Allan Kaval notes that “so far the PKK has not launched a call for all-out action against the Turkish state” — implying that if it did, things would be going far worse for the state. He relies on an unnamed HDP spokesperson for Şırnak to argue that only Öcalan can call on the people to restore peace and calm, but that he has been kept incommunicado for months. The possibility that after a relative calm of two years a war that nobody wants might break out yet again feeds into young people’s growing anger against the government, stresses Kaval on the way to arguing that if no solution is forthcoming, the possibility of a 1990 sort of uprising cannot be excluded.   

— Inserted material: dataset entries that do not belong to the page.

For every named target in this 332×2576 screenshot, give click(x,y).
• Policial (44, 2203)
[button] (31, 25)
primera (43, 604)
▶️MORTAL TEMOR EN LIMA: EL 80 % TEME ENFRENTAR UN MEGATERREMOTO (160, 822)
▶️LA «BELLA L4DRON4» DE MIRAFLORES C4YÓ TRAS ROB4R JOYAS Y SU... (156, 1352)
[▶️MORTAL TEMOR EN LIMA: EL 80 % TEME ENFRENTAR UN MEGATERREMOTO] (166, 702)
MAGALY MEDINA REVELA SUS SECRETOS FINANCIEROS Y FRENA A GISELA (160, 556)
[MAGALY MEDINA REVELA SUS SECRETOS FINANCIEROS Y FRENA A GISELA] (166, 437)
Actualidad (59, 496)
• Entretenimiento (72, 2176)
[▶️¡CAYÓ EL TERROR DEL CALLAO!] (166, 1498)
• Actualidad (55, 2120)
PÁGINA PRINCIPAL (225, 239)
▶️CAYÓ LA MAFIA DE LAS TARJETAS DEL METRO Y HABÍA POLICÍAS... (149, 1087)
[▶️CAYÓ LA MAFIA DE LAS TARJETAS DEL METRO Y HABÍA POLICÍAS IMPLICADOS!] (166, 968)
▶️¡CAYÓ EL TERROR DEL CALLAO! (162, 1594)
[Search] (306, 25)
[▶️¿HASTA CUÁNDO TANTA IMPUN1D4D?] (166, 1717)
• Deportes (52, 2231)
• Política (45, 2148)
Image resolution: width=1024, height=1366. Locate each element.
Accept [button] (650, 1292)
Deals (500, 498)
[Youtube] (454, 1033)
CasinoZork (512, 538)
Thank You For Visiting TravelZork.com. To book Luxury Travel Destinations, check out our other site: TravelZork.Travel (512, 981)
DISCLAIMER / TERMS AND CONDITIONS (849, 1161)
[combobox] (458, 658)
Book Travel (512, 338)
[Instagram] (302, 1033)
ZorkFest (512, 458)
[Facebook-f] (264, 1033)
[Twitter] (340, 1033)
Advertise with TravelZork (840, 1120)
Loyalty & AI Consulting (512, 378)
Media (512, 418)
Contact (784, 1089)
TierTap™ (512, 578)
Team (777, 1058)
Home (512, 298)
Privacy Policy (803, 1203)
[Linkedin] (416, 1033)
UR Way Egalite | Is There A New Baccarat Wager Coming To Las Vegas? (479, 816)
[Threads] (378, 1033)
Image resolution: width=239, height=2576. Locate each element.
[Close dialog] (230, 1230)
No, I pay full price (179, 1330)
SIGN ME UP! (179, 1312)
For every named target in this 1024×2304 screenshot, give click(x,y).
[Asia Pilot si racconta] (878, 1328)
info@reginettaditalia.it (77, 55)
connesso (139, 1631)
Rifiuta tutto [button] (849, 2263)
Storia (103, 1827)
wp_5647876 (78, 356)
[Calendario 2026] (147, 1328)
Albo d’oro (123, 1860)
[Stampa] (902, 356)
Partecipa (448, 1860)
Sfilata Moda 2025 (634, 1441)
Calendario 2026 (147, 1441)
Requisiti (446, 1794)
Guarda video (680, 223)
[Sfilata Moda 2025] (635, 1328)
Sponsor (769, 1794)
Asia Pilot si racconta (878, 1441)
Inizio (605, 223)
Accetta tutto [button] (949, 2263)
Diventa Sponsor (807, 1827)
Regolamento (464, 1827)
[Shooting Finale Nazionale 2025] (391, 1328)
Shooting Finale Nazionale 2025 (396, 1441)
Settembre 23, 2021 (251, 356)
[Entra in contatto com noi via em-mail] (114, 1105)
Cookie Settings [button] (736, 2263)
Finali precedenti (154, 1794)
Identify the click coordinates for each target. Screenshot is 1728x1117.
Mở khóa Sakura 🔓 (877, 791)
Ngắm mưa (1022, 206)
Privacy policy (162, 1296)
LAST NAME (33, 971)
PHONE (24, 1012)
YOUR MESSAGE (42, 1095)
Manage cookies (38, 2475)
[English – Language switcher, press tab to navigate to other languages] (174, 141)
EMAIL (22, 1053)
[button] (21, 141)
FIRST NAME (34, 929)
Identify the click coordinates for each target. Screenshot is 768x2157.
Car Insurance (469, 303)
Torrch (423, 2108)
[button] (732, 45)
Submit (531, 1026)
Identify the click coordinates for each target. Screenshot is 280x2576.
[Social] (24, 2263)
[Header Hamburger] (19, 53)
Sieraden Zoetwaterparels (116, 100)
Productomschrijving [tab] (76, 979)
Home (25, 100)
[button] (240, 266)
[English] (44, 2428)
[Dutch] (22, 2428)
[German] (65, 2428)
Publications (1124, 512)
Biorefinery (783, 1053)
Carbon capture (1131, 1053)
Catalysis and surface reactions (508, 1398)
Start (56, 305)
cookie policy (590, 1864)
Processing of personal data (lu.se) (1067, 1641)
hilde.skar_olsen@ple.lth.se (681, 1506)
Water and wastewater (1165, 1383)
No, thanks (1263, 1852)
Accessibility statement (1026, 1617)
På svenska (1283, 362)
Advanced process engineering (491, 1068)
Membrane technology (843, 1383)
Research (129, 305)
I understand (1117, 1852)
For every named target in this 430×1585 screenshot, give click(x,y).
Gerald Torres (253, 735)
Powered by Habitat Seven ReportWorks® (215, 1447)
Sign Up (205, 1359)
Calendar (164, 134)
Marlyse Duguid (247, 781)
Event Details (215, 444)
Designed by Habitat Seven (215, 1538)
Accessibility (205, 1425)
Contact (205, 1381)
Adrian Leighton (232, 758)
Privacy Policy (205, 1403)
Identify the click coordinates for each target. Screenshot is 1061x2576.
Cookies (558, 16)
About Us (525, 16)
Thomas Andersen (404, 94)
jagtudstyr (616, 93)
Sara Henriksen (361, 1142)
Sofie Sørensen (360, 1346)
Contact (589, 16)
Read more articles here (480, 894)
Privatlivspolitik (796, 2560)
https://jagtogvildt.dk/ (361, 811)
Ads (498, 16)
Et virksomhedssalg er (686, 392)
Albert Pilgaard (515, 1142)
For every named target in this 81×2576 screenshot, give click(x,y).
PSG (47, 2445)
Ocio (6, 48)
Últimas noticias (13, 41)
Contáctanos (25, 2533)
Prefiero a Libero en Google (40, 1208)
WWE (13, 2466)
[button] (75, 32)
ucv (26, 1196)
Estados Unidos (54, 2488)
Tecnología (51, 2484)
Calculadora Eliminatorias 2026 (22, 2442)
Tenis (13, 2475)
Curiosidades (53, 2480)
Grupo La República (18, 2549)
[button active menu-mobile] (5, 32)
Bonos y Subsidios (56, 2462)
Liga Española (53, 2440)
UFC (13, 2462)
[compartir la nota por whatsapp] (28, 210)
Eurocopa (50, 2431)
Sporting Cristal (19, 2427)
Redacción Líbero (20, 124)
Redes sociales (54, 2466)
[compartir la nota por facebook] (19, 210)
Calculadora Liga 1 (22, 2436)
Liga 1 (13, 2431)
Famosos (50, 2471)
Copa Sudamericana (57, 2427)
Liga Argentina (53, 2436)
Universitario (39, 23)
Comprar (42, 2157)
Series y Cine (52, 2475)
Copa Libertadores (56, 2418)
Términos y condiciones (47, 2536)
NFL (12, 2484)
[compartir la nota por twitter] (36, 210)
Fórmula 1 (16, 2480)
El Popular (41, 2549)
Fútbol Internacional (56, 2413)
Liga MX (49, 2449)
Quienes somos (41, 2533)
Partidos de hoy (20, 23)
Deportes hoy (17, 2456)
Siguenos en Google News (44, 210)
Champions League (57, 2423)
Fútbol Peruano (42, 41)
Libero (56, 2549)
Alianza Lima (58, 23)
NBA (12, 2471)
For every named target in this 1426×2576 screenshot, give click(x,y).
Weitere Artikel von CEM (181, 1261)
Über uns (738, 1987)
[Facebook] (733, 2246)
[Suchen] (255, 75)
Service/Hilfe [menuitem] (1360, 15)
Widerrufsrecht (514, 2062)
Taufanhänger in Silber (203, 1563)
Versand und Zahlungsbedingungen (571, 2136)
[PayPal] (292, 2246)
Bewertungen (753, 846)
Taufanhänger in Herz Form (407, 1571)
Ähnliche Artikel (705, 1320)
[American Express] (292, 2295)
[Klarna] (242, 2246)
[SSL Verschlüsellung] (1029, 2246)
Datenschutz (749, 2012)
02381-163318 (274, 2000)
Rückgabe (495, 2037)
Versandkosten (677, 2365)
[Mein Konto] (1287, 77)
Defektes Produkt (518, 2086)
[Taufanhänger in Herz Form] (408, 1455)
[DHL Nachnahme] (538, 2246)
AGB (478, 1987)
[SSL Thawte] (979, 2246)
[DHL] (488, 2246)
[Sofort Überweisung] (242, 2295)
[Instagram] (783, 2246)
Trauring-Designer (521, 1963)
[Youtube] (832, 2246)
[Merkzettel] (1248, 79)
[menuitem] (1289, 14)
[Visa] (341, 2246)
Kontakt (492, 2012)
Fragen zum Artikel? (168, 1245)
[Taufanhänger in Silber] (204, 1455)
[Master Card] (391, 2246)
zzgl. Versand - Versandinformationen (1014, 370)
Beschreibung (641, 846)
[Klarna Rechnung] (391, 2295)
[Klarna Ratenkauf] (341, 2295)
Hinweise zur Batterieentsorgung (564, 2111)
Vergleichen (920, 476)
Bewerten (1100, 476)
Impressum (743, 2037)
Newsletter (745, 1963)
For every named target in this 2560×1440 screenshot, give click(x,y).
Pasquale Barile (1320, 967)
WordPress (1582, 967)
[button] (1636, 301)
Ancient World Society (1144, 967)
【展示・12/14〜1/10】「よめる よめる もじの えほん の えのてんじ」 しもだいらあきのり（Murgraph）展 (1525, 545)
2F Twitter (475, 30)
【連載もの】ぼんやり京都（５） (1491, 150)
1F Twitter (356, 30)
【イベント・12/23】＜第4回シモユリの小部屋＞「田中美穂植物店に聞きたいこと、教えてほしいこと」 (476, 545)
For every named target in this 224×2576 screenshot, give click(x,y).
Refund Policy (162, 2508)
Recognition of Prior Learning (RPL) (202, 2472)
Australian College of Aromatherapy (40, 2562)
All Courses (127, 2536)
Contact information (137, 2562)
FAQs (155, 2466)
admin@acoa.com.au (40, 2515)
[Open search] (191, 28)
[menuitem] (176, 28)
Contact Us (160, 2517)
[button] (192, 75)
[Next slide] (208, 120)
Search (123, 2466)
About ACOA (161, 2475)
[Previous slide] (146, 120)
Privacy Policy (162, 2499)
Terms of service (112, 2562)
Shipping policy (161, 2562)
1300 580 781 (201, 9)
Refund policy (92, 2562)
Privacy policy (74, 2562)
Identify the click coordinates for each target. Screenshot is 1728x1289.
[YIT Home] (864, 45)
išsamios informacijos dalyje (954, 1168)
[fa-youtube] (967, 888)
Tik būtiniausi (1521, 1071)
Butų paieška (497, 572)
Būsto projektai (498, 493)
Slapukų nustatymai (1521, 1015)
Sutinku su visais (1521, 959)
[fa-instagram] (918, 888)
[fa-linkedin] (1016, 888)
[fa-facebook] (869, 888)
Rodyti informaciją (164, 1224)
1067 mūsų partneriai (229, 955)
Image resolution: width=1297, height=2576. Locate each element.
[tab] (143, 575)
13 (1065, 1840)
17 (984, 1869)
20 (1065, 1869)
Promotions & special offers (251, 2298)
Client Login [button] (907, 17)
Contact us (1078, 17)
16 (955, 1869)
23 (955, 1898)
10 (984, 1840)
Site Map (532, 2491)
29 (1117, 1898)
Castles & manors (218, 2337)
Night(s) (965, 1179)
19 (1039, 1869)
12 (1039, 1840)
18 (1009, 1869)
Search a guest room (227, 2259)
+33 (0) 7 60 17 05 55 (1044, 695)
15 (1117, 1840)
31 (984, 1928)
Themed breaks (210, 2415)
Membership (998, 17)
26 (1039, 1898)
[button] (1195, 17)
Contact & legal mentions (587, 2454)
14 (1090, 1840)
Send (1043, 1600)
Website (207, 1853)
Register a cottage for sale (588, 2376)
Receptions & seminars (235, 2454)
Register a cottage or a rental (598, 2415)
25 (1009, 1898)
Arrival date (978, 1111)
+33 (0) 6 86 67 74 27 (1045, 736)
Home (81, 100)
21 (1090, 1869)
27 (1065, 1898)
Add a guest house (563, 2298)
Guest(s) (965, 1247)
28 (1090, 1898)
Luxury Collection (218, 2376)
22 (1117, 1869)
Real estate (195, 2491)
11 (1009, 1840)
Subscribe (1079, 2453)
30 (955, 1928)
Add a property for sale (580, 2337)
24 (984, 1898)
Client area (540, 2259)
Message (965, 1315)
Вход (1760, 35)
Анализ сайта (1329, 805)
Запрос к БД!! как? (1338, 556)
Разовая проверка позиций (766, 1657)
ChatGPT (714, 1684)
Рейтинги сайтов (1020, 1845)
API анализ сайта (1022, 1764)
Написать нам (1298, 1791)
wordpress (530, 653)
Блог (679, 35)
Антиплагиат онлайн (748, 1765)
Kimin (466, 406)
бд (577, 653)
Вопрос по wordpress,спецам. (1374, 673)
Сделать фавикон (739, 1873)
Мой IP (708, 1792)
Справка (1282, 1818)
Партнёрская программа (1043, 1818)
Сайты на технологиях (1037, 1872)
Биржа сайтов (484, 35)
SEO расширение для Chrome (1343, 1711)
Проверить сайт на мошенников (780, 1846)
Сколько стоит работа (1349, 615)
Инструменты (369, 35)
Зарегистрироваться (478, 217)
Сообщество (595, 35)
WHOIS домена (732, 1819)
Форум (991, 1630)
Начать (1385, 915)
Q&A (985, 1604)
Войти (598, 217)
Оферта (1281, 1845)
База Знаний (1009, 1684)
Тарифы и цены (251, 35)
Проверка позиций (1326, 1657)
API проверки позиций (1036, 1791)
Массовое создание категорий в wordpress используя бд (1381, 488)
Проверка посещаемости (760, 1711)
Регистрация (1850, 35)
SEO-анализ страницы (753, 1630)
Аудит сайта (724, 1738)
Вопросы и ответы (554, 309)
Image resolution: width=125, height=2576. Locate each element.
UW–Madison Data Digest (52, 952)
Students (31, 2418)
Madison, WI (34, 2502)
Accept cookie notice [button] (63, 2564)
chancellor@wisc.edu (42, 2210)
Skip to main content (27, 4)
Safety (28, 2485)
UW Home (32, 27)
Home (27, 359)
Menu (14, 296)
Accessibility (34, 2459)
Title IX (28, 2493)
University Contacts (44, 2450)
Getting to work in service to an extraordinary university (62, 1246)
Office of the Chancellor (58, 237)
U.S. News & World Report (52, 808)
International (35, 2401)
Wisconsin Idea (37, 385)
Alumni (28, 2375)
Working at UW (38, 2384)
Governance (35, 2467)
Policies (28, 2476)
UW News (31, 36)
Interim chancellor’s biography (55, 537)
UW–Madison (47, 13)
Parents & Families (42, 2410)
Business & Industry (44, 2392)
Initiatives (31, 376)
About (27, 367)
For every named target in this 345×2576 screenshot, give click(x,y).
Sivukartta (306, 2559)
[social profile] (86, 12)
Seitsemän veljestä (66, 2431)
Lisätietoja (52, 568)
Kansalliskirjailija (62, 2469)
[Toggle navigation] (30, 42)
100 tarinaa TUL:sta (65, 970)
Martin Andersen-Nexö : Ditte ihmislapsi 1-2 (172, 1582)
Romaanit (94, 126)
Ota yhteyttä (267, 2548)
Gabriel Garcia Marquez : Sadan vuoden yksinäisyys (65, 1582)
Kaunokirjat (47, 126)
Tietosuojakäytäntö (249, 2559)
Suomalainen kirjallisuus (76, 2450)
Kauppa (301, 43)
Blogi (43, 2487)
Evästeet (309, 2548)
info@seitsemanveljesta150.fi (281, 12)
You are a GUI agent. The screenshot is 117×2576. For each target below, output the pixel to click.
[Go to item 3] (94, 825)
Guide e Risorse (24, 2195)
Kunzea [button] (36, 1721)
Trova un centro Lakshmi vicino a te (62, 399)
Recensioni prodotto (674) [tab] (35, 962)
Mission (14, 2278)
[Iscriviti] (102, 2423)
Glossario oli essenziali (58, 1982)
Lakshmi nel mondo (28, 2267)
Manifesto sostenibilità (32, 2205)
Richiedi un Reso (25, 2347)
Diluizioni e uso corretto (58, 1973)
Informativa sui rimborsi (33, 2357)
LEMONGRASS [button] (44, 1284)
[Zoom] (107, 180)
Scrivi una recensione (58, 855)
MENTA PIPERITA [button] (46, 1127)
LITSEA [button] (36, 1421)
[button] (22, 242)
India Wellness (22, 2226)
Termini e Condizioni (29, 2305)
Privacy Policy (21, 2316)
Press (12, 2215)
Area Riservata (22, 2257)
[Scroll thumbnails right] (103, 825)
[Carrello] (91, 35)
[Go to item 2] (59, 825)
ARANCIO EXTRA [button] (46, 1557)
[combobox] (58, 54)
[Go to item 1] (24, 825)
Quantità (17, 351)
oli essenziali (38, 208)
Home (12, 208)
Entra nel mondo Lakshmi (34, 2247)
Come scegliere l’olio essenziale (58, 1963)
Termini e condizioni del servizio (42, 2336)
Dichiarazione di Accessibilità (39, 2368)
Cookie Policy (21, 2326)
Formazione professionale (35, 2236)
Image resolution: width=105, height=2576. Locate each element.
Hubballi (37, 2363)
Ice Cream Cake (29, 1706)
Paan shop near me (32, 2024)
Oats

“Cizre is going to be just like Kobane” 

 

It isthrough  what he has to say under this last sub-title (which we for our part have carried into our main headline) Kaval really comes across as something of a spokesman for the terrorist organization. Indeed, his sub-title quotes an YDG-H member that he finds among others digging ditches to obstruct police vehicles: “If things continue like this, Cizre is going to be just like Kobane, which is what we are preparing for.”

 

Kaval does not overlook the plight of Cizre’s mothers. Thus a mom by the name of Sultan agrees that “her children have no option [!] other than to clash with the police.” She rightly complains of being unable to go to sleep while her hildren are out there fighting on the streets. At the same time, she does engage in political analyses. The sort of all-out hostility to the AKP that I have been criticizing as the wrong strategy, she propagates through the following words: “We believed in peace, yes we can live together with the Turks, but it is this government that is pitting us against each other.”  It is as if it was not this government that initiated the Peace Process, or if things would be much more peaceful if other parties were to come to power. 

 

Kaval goes on to relate how little kids keep contributing to preparations for clashing with the police by carrying earth-filled bags or lining up beer bottles containing Molotov cocktails. One of those kids must have stirred such admiration in Kaval that he quotes the child as saying: “For us, DAİŞ and the AKP are one and the same, they are enemies of the Kurds. The whole world knows that Turkey is supporting DAİŞ in Syria.”  It could be that having kids repeat a lie could be the best possible way of perpetuating it.

 

Le Monde might find it possible to claim that it has published this Allan Kaval story as part of its respect for the freedom of expression. But it is also very obviously the case that apart from all the disinformation it contains, it relies wholly and exclusively on views and voices only aligned with the PKK (which happens to be recognized as a “terrorist organization” by the world at large) while not giving place to any other opinions. Thus it does reflect on the paper’s credibility and prestige.